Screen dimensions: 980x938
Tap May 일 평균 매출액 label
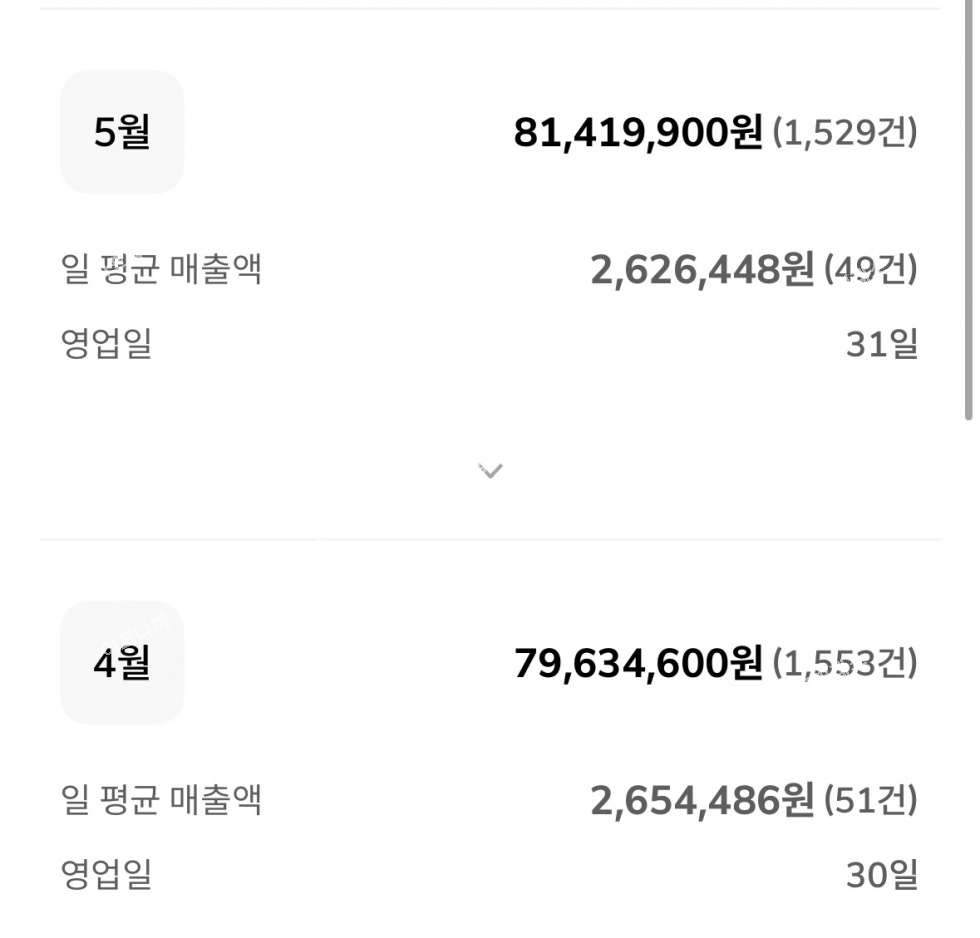(x=161, y=269)
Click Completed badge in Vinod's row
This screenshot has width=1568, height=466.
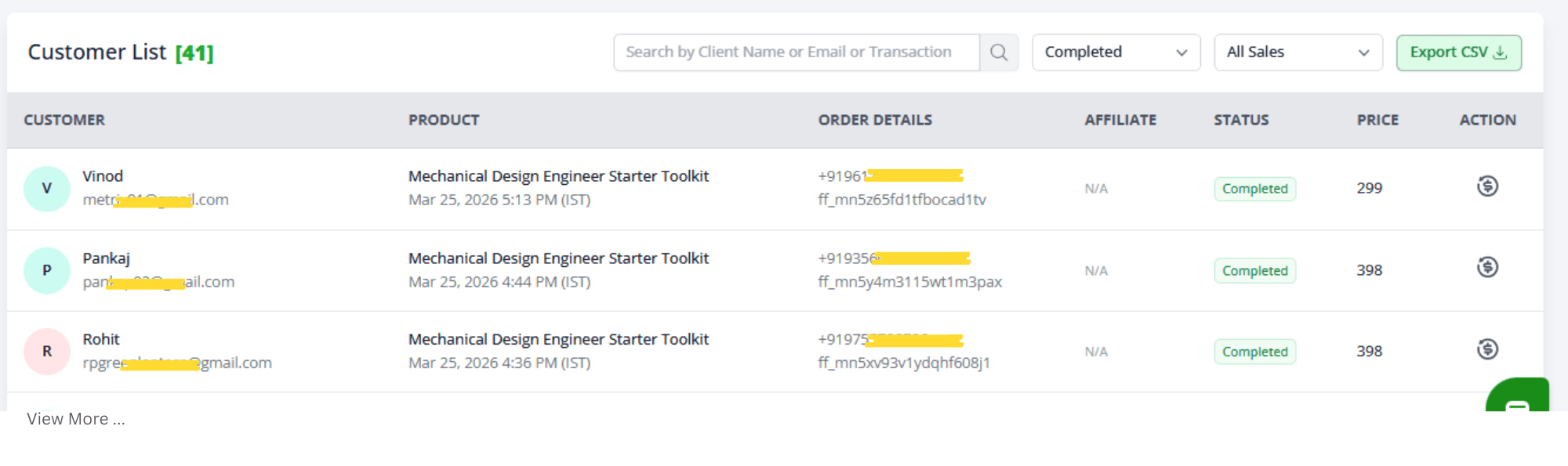coord(1254,189)
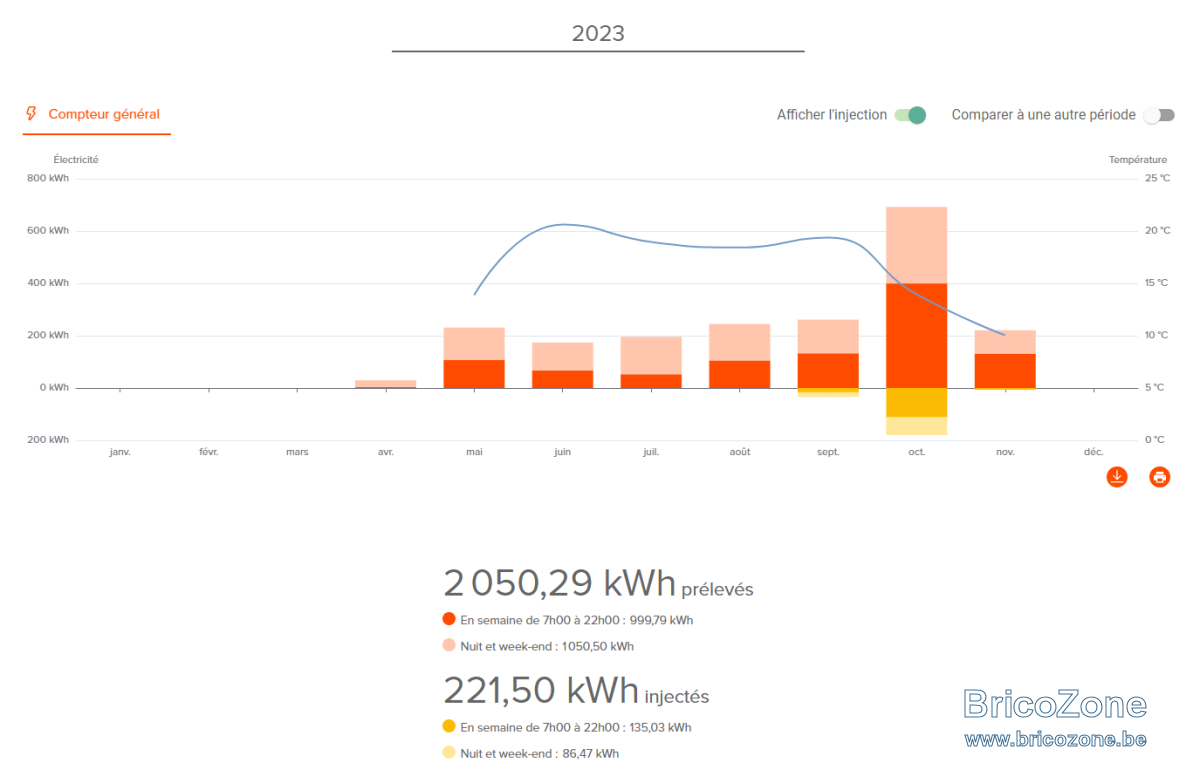Image resolution: width=1200 pixels, height=783 pixels.
Task: Download the chart data with orange download icon
Action: tap(1117, 477)
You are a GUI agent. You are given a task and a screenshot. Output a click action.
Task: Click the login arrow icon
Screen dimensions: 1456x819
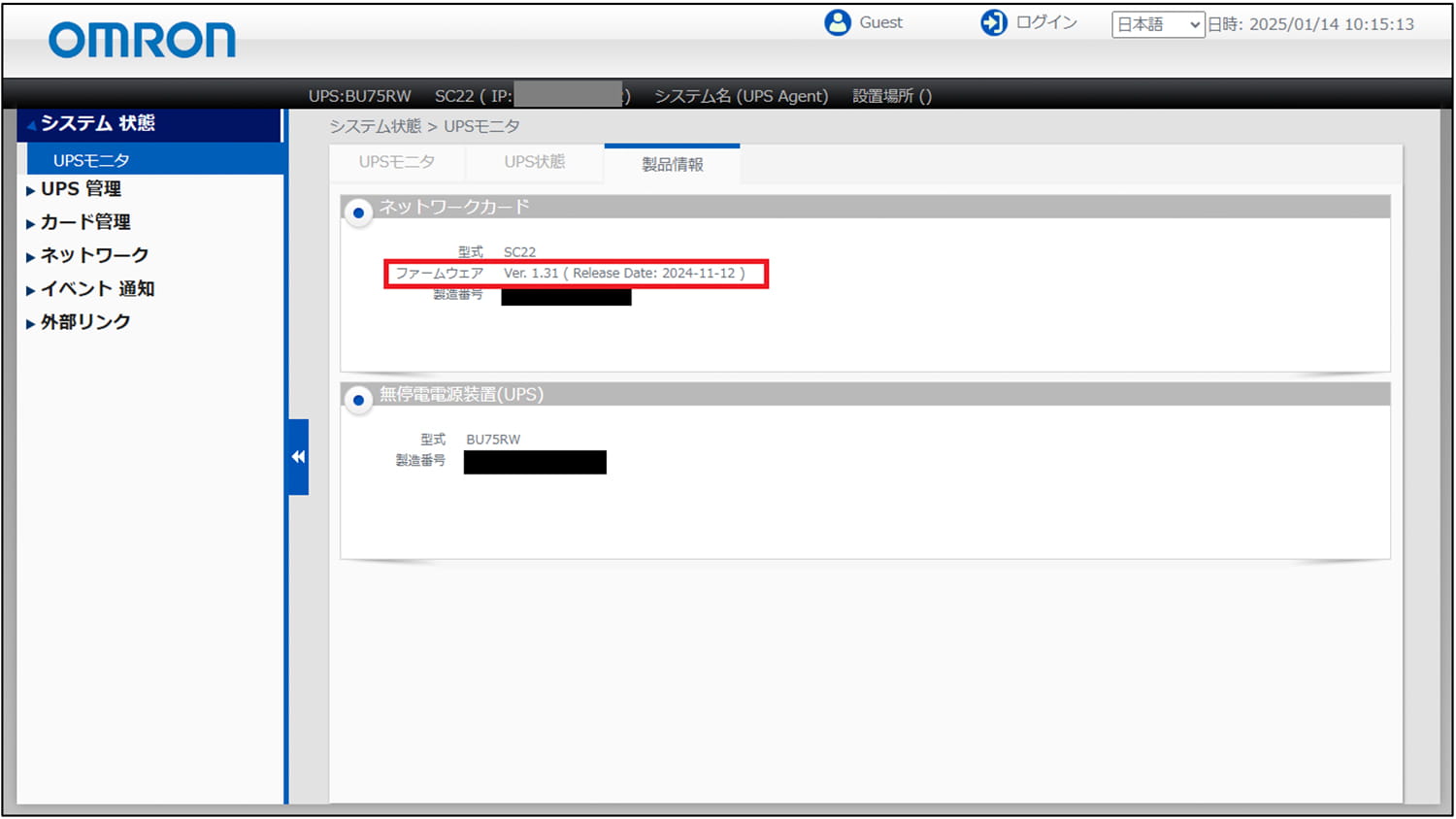(993, 22)
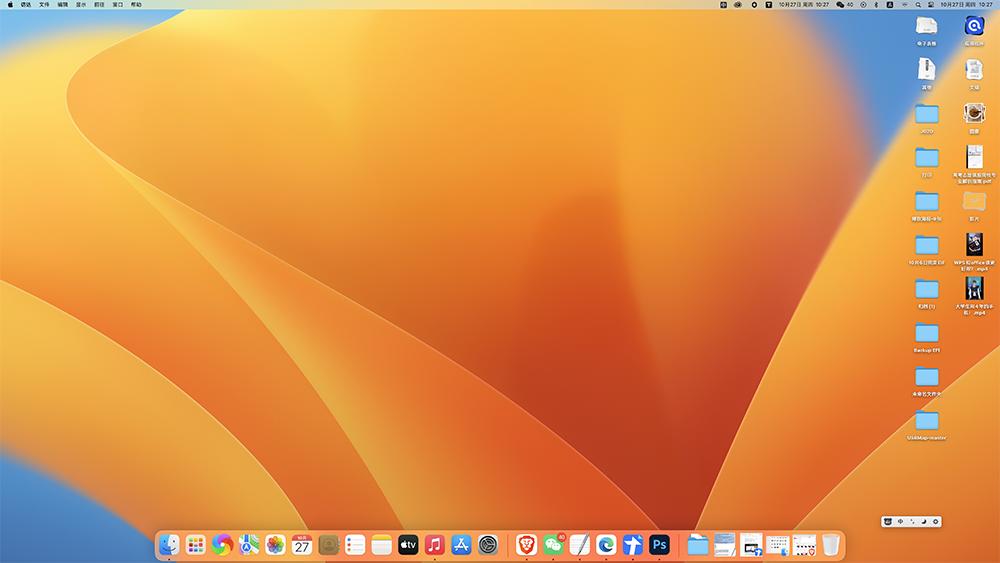The image size is (1000, 563).
Task: Launch Photoshop from the Dock
Action: click(659, 545)
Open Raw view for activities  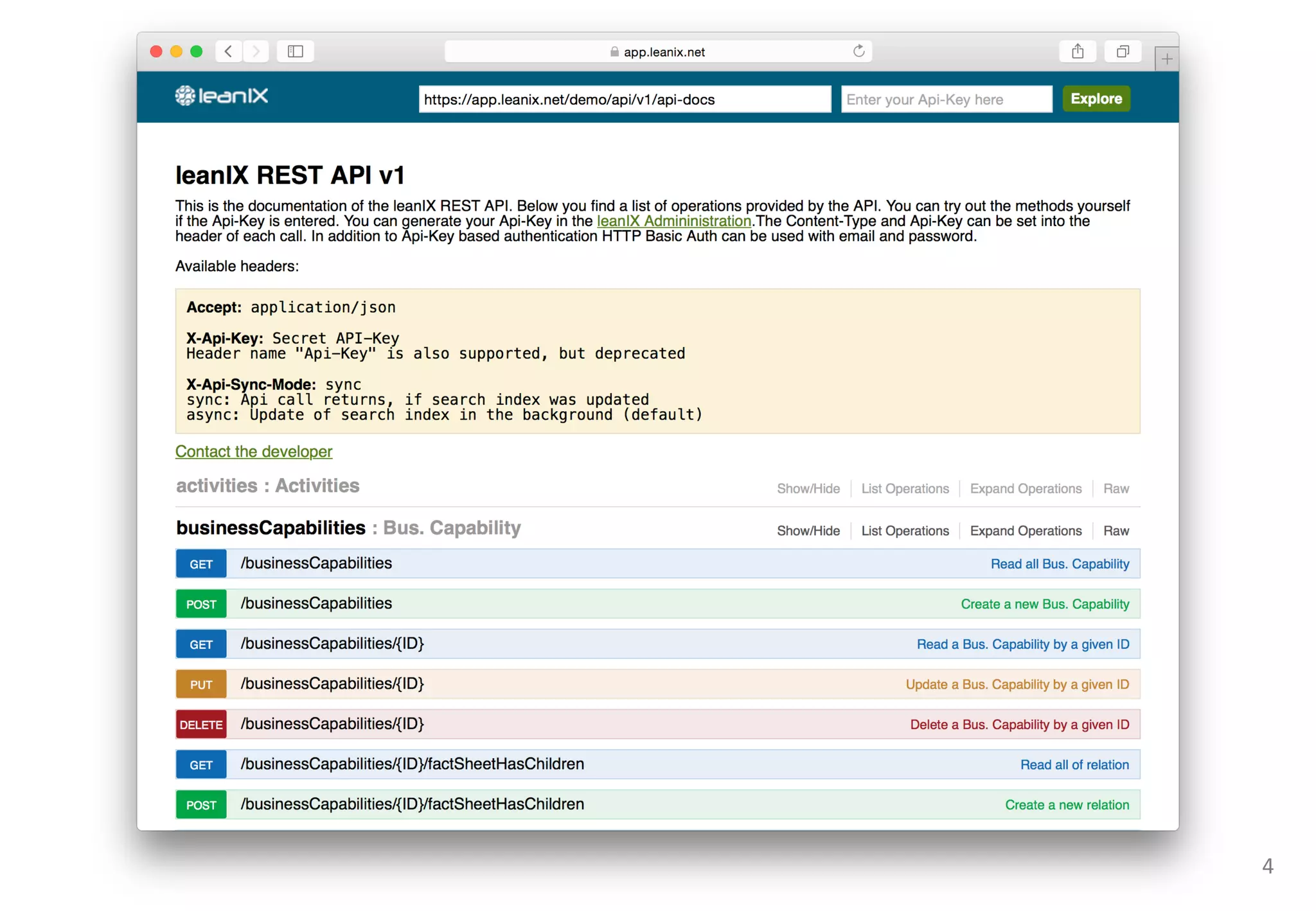(x=1116, y=489)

****************************************

#### Objective:
Convert the rows, from the beginning up to and including the line containing "Action: tap(1117, 477)", into a JSON list of strings with one string per line and no blank lines. Leave the pictures out.

#### Completed exercise:
[
  "Screen dimensions: 980x938",
  "Tap May 일 평균 매출액 label",
  "(x=161, y=269)",
  "Click Completed badge in Vinod's row",
  "This screenshot has width=1568, height=466.",
  "coord(1254,189)",
  "Image resolution: width=1200 pixels, height=783 pixels.",
  "Task: Download the chart data with orange download icon",
  "Action: tap(1117, 477)"
]